FlatPress is primarily a blog, but also has support for a single level of uncategorised static pages. Editing is via a simple bbcode editor. It comes with a range of plugins, such as a calendar for your blog postings. Downloadable plugins include photo gallery support and TinyMCE editor support. There are quite a few themes available for download too.

fuzzylime is a truly impressive effort. It supports static content, multiple blogs, comments (optionally supported on blogs, photos and static pages), guestbooks, galleries, polls and mailing lists. Static pages all go into a big pool of pages, but per-page submenus can be created, thus giving the appearance of an infinite depth of content. The cost is that the relationships between static content pages need to be manually maintained and there is no way to get an overview of the site content. The blog support does not include a calendar. The default editor is plain text - HTML needs to be manually written in. There is a WYSIWYG editor available, but it needs to be downloaded through the menu system - and that wasn't working when I tried it. Since I couldn't download it, there's no way to tell what it is, although I suspect it's FCKeditor. The selection of templates is limited, and looks a bit complicated to make yourself. So far, this one seems to be the best fit for my new combined static web site, blog, and photo galleries. The fully automatic installer script has a bug that prevents correct operation, and there's a known bug handling the per-page submenus. Followup: The installer bug is now fixed.
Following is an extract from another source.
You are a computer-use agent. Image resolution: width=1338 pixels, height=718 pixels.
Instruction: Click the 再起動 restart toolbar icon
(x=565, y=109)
JAF (Just Another Flat-file) CMS is a very simple setup, supporting a single uncategorised group of static pages, an uncategorised news item facility, and a gallery of photos without captions. Editing is plain text (manual HTML) - correction, it's using HTMLArea which uses browser sniffing that prevents operation in Opera. Easy enough to work around, but I think I'll give this a miss on principle. The HTMLArea code is more than four years old, JAF itself is over two years old. Other modules include a forum (which I couldn't get to work), guestbook and voting poll. Way too simple, feature-free and out of date for my liking.
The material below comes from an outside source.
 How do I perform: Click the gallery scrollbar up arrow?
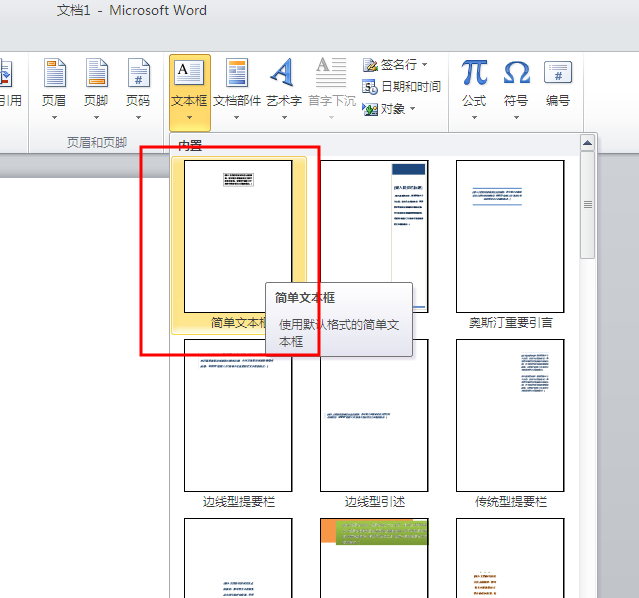[588, 144]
Wait, there's more! I've run out of time today, so I'm posting this now. Part 3 (and maybe more) will follow, sometime. There's at least two or three other systems waiting for me to look at.

Free Flat-File CMSs ReviewedFree Flat-File CMSs Reviewed, Part 3

Comments

Andrew Gregory 19. September 2008, 04:33

Thanks. I've been mucking about with TiddlyWiki since May 2005 (and helped develop the Opera load/save support). It's not designed for hosting web sites online, although plenty of people are doing exactly that. It's really designed for creating machine-local web sites, where the fact that you have to load all the HTML for the entire site has little impact.

I've used TiddlyWiki to document legacy software that I've inherited, diaries I've kept of some holidays, and some other miscellaneous notes. I did the diaries using TiddlyWiki mostly so I could burn offline copies to CD that would run off the CD.

I personally would never consider TiddlyWiki to host my web site. For smaller sites, it might be fine.